Preparing your code for computational verification
Published:
The steps in this document are being used in a pilot project.
This document describes how to prepare your code for verification, taking into account some of the most frequent issues that the Data Editor and his team have encountered in submitted replication packages.
Overview
We will describe a few checks and edits you should make to your code, in order to ensure maximum reproducibility. We then describe how to test for reproducibility before submitting to the Data Editor. All steps have been tested by undergraduate replicators, and should be easy to implement. Whether they take a lot of time depends on your specific code, but generally, these adjustments can be made by somebody with good knowledge of the code base very quickly.
Much more extensive guidance on the issues addressed here is available at https://larsvilhuber.github.io/self-checking-reproducibility/. We reference specific chapters there at each of the steps.
Checklist
Print off (as PDF or on paper) the following checklist, and tick off each item as you complete it. Provide the completed checklist as part of the replication package.
- Main file: A single main file is provided that runs all code.
- Path names: All paths in code use
/
(forward slashes) relative to a single top-level project directory ($rootdir
,$basedir
, etc.) - Dependencies: All packages/libraries/dependencies are installed via code once.
- For Stata, these packages are installed into a subdirectory in the project (
$rootdir/ado
,$basedir/adofiles
, etc.), and used by the code. - For R,
renv
is used (exceptions made for other package management systems if such a system is explained). - For Python, environments are used (native
venv
orconda
), and the necessary top-level requirements specified (no OS-specific dependencies are included).
- For Stata, these packages are installed into a subdirectory in the project (
- Displays: All figures and tables are written out to clearly identified external files, and the authors’ versions, as used in the manuscript, are provided.
- Testing in containers: After all changes were made, the code was run using an appropriate authorized container, and the generated log files are provided.
Detailed instructions
Preliminary: Directory structure of a replication package
A generic replication package, housed at /my/computer/users/me/project
, might have the following structure:
README.pdf
data/
raw/
cps0001.dat
analysis/
combined_data.dta
combined_data.csv
combined_data_codebook.pdf
code/
01_readcps.do
02_readfred.do
03_table1-5.do
04_figures1-4.do
results/
table1.tex
table2.xlsx
...
figure1.png
figure2.pdf
where
data/raw
has the externally acquired raw data files (not modified by the authors)data/analysis
has the processed data files, generated by the code in this repository.code
has the code files.results
has all the results files.
For illustration purposes, we have used Stata .do
files, and outputs in a variety of formats, but the same principles apply to other software, and to any output formats.
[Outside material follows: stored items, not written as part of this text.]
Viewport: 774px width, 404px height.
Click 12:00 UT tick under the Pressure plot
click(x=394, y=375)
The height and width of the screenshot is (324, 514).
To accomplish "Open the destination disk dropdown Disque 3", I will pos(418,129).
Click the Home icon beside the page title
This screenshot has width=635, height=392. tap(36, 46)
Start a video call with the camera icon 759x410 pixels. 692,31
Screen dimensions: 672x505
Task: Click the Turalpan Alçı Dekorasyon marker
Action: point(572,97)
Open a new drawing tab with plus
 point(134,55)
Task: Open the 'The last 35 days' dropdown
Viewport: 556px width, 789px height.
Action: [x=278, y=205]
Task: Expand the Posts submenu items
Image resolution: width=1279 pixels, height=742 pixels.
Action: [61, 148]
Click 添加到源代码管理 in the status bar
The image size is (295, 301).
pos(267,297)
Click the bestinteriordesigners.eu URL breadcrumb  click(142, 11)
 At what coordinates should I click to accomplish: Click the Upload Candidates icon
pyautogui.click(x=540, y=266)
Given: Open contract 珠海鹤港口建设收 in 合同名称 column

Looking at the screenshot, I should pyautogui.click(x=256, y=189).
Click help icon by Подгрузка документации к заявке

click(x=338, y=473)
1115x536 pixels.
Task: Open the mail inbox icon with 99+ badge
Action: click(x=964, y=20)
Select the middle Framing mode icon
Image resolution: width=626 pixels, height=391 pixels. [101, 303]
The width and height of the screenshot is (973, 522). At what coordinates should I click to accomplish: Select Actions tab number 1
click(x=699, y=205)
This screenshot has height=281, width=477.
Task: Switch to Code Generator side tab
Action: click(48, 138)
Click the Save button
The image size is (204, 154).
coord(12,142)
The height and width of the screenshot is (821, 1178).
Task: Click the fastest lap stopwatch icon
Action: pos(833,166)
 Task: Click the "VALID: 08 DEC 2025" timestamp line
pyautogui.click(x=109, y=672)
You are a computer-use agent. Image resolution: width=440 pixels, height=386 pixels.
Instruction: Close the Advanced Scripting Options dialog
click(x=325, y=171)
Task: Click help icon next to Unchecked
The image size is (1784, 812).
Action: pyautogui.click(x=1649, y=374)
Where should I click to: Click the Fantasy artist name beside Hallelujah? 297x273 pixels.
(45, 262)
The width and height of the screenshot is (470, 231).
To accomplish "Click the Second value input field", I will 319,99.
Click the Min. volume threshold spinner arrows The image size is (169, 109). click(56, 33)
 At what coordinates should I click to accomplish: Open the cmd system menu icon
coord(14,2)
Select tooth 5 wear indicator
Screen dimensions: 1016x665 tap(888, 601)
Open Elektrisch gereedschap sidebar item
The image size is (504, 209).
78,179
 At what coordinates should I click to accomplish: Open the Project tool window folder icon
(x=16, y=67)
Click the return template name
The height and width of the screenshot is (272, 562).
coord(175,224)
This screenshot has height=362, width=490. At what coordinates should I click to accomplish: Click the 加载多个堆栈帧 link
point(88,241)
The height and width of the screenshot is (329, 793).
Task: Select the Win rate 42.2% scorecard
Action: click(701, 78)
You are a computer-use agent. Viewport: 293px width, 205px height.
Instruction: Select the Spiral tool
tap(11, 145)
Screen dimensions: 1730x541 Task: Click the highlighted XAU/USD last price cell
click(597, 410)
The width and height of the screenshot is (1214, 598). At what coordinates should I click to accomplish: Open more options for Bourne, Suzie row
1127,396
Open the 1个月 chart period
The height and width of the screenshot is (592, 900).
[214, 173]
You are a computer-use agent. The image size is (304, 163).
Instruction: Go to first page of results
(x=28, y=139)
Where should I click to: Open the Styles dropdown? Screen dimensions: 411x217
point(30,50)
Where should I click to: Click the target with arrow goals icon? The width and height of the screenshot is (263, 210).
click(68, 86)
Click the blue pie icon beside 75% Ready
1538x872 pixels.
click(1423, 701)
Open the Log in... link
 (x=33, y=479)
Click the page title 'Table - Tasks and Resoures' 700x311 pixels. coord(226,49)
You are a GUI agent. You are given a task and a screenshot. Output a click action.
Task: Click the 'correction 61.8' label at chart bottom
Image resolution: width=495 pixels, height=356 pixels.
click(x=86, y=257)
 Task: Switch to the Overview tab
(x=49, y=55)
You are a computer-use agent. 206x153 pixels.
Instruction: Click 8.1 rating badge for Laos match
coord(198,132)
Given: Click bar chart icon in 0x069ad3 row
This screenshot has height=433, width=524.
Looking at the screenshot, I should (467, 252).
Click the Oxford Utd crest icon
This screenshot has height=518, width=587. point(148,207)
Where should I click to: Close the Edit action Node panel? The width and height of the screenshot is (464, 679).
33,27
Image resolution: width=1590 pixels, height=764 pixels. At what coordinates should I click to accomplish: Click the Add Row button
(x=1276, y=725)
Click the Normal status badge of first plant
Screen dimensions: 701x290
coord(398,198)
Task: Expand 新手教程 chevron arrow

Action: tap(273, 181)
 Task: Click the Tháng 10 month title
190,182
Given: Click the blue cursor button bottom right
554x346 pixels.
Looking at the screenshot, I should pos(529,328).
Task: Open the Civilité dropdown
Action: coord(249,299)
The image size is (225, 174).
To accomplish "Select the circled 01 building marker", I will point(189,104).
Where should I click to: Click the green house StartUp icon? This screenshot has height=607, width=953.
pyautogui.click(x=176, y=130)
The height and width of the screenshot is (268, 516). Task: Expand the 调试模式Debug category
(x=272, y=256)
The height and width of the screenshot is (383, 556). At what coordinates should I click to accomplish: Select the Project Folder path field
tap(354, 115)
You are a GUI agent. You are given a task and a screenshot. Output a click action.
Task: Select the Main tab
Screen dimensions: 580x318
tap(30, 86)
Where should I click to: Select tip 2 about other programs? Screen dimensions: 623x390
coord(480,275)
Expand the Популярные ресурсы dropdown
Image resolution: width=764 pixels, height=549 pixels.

Note that we did not specify where the
main.do
file will be!
Step 1: Main file
You may or may not have a main file. The following should be adapted to your circumstances. You do not need to create a file that is called
main.do
if you already have one, but you may need to update your existing main file.
Reference: https://larsvilhuber.github.io/self-checking-reproducibility/02-hands_off_running.html
Creating a single main file is straightforward. However, you will want to make some minor edits depending on where, in the above template setup, the file is located:
Scenario A: main
is in the code
directory
The most frequent scenario we see (which we call Scenario A) amongst economists is that the main file is in the code
directory:
README.pdf
data/
...
code/
main.do
01_readcps.do
02_readfred.do
...
In this case, the following generic main file will work: 1
local scenario "A" // Scenario A: main is in code directory
local pwd : pwd // This always captures the current directory
if "`scenario'" == "A" { // If in Scenario A, we need to change directory first
cd ..
}
global rootdir : pwd // Now capture the directory to use as rootdir
display in red "Rootdir has been set to: $rootdir"
cd "`pwd'" // Return to where we were before and never again use cd
// Now run the rest of the code
do "$rootdir/code/01_readcps.do"
do "$rootdir/code/02_readfred.do"
do "$rootdir/code/03_table1-5.do"
do "$rootdir/code/04_figures1-4.do"
Scenario B: main
is in the top-level directory
More common in other computational sciences, but also present amongst economists, is that the main file is in the top-level directory:
README.pdf
main.do
data/
...
code/
01_readcps.do
02_readfred.do
...
In this case, the following generic main file will work:
local scenario "B" // Scenario B: main is in project top-level directory
local pwd : pwd // This always captures the current directory
if "`scenario'" == "A" { // If in Scenario A, we need to change directory first
cd ..
}
global rootdir : pwd // Now capture the directory to use as rootdir
display in red "Rootdir has been set to: $rootdir"
cd "`pwd'" // Return to where we were before and never again use cd
// Now run the rest of the code
do "$rootdir/code/01_readcps.do"
do "$rootdir/code/02_readfred.do"
do "$rootdir/code/03_table1-5.do"
do "$rootdir/code/04_figures1-4.do"
Important
In neither scenario did we hard-code the path to our project directory
/my/computer/users/me/project
. This is not an omission, and it is important, because it allows the code to be run on any computer, without modification.